ATP degradation assay

Isolated a-Syn amyloids from a seeded reaction containing a-Syn (200 µM) were suspended in TBS solution supplemented with different concentrations of ATP or other nucleotides. Control reactions lacking a-Syn were treated and run in parallel. The samples were incubated at 37 °C for different times (specified in the corresponding figures) under continuous agitation. The reaction products were analyzed by high performance liquid chromatography (HPLC) or with a colorimetric kit for phosphate determination. For HPLC, the samples were syringe-filtered through a 0.22 µM filter and analyzed by HPLC (Agilent Infinity 1220 system loaded with diode-array detector) using an ion-pair reverse chromatography, as reported previously.
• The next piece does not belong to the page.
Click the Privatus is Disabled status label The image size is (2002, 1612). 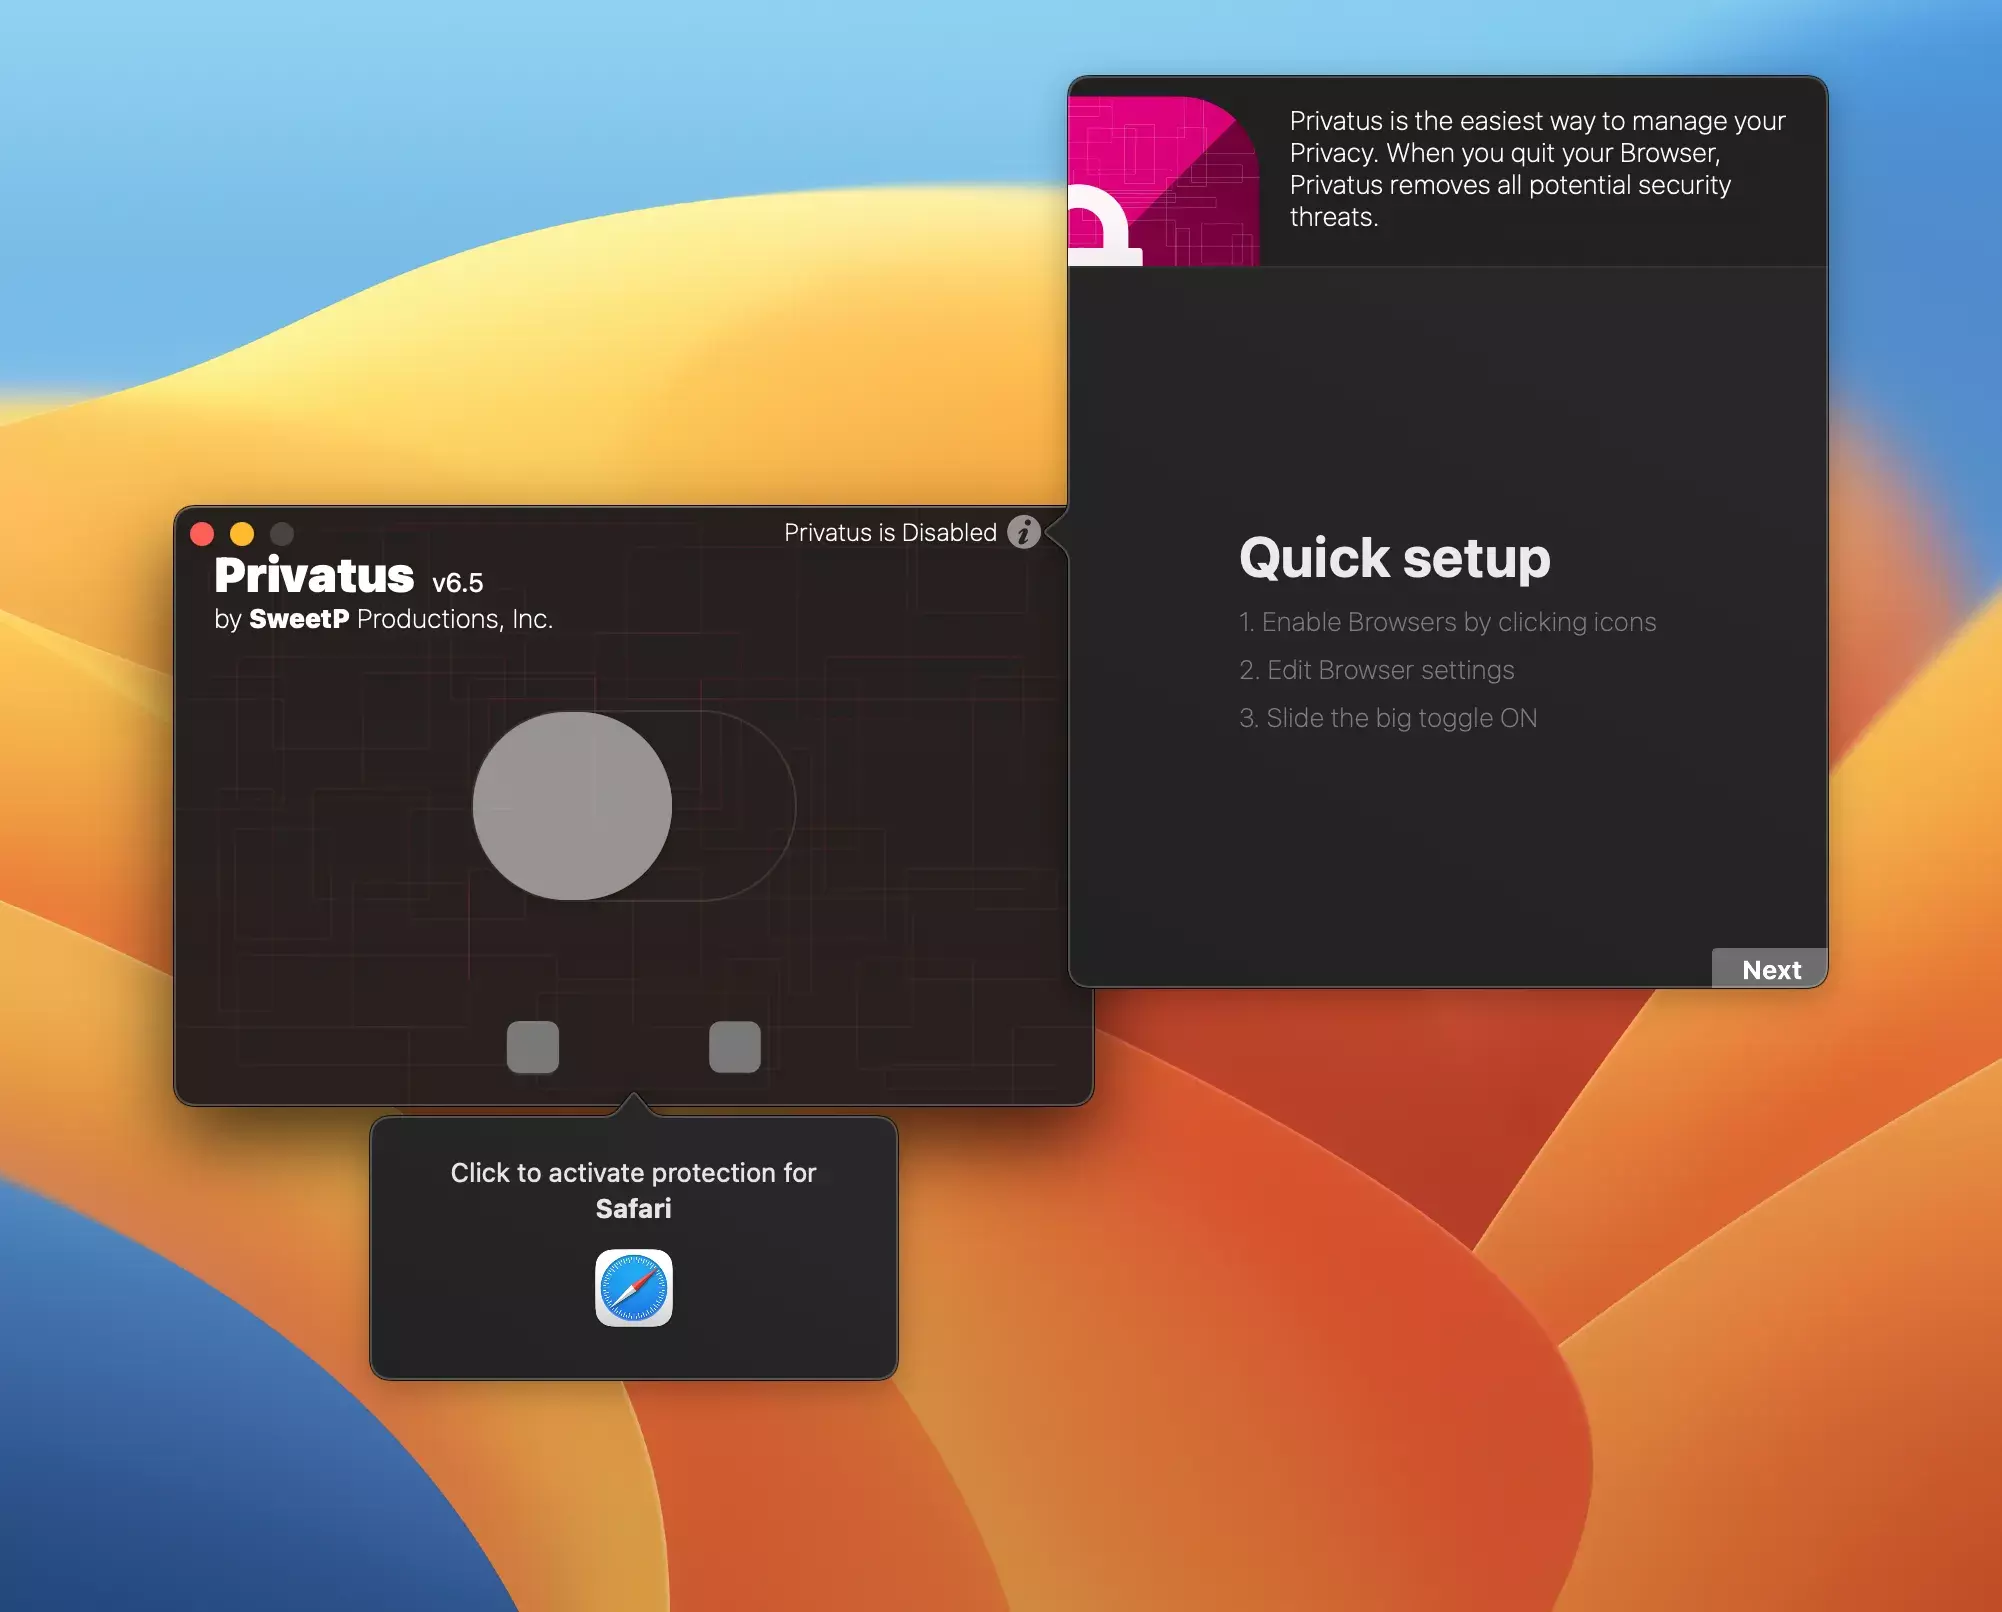889,533
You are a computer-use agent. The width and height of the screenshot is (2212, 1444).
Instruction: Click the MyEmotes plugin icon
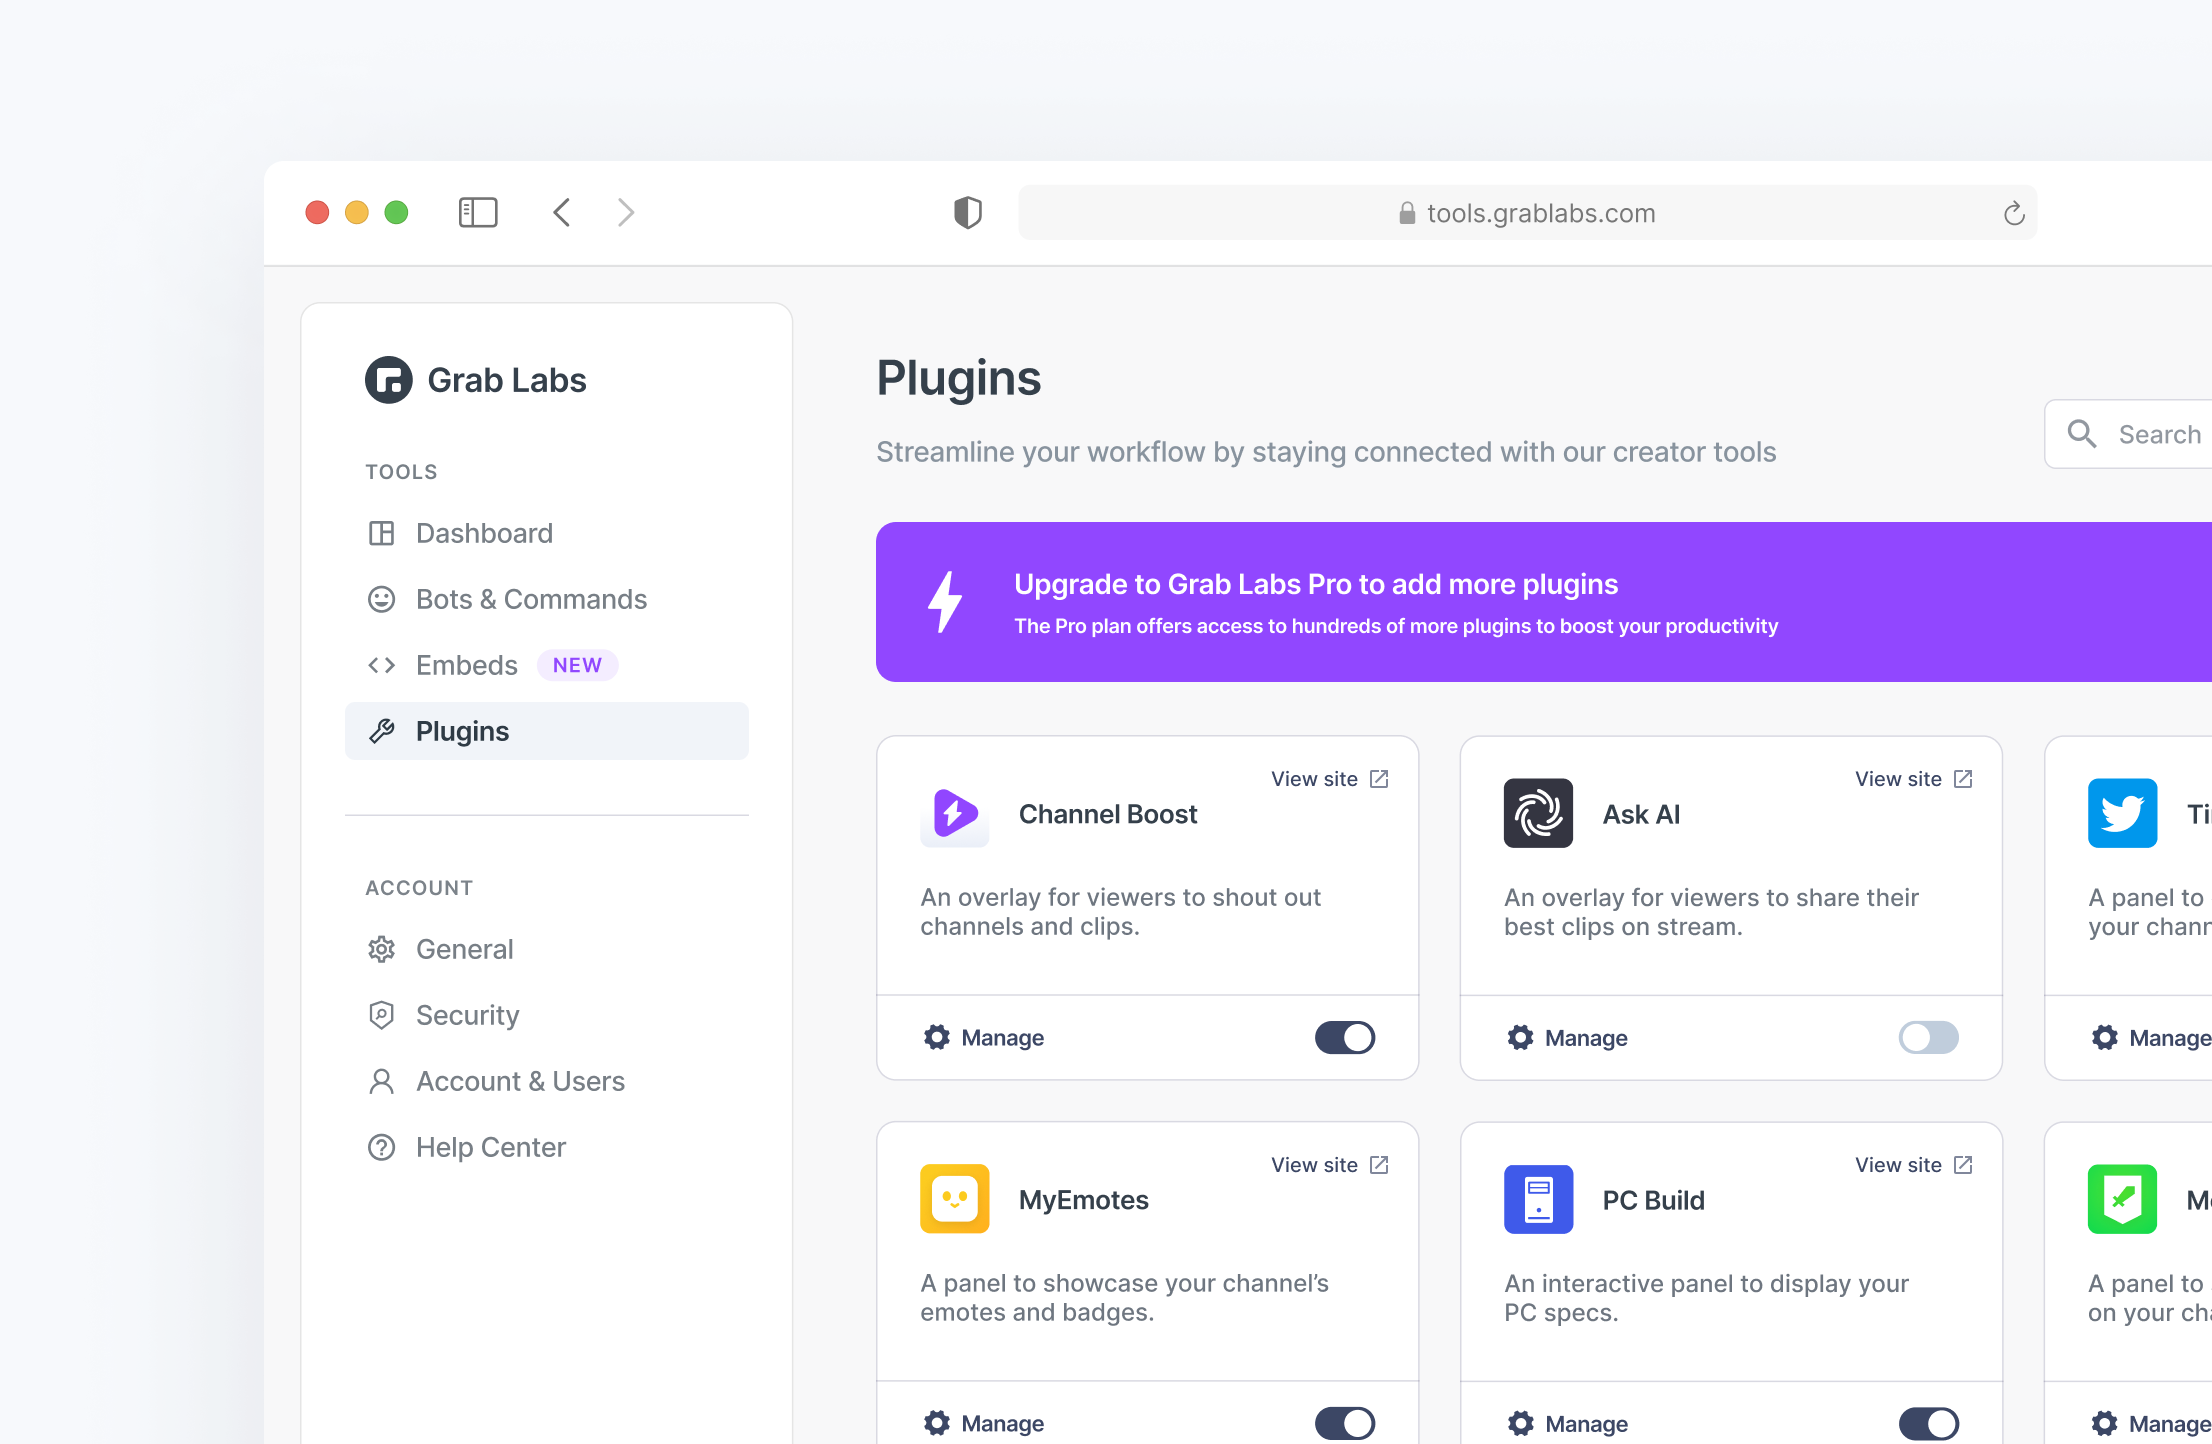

Briefly, filtered samples (20 µL) were automatically loaded on a C18 column (Supelcosil LC-18-DB from Supelco) previously equilibrated with a mobile phase containing 50 mM K2HPO4, 20 mM glacial acetic acid and 3–7% (V/V) acetonitrile and followed at 260 nm (2 mL/min). Commercial nucleotides were used as standards under the same conditions to determine elution times, which remained stable throughout all the experiments. Product concentrations were determined using the in-house software by estimating the area under the curve of all the peaks and weighted by the total nucleotide concentration. For the colorimetric assay, the total phosphate content was estimated by using a commercial kit based on the malaquite-green assay and following the kit instructions (Enzo). The samples were spectrophotometrically analyzed in a plate reader set at 620 nm. All the results were analyzed and plotted using Prism Software (Graphpad).